A simple find and replace without using any regex (bash)

Hi,

I need to do an exact find and replace (I don't want to use regular expressions because the input comes from user). I want to find a line that matches the user's input text and replace it with an empty string.

For example, let's say the user enters I love "Unix" and the contents of the file where I want to do find and replace is this:

I like "Unix" more than DOS
I love "Unix"
I said I love "Unix"
I love "Unix" a lot

Now I want to replace the line I love "Unix" with empty string. And I want to leave the remaining lines like I said I love "Unix" and I love "Unix" a lot as is. The double-quotes are intentional.

Which Unix utility can do this? An example would be great! I searched and found that sed is something close what I am looking for, but it takes a regular expression. Because the input string is coming from the user, it's tough for me to generate a regular expression for that. Any other ways?

Thanks!

man grep

read input
fgrep -vx "$input" file

It removes the line completely, and doesn't even leave the newline.
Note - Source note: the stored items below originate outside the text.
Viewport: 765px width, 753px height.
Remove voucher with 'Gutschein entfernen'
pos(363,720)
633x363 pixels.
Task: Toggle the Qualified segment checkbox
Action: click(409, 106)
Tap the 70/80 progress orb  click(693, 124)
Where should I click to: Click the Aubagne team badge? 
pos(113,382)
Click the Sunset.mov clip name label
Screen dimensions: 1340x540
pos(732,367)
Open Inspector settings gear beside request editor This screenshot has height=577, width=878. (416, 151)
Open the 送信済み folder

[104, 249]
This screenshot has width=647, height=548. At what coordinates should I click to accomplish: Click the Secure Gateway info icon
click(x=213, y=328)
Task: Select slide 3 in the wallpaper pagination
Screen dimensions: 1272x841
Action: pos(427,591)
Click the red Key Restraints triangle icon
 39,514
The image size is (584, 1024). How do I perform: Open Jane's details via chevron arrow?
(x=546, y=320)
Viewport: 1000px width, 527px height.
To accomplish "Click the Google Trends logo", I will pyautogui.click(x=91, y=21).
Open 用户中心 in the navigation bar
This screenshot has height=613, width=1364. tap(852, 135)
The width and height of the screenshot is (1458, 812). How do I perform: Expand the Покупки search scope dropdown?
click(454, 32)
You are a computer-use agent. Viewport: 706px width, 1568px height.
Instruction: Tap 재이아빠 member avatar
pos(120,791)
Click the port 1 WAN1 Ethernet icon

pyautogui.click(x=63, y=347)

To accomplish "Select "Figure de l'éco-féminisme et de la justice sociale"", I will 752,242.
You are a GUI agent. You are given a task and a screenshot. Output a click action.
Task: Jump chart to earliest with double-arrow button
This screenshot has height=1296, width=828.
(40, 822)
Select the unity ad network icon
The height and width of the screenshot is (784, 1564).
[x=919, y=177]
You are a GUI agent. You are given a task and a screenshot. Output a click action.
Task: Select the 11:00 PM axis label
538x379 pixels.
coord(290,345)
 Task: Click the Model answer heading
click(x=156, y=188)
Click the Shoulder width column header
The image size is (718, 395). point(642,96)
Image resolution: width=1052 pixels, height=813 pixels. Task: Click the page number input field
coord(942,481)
If you require the newline to be preserved, it's a bit harder.

It's not too tough to generate a proper regular expression, per se, but it tends to be a bit ugly.

read input
echo "$input" | sed -e 's/[][\\.*^$]/\\&/g; s/.*/s%^&\$%%/' | sed -f - file

This is untested, and intended merely as a proof of concept. I probably forgot one or two special characters which need to be backslash-escaped. (Hint: remove the final part of the pipeline to see the generated script.)

Oh, and if you are really strict about bash, try this:

read input
while read line; do
  case $line in
    $input) echo ;;  # or not, if you want the newline gone, too
    *) echo "$line";;
  esac
done <file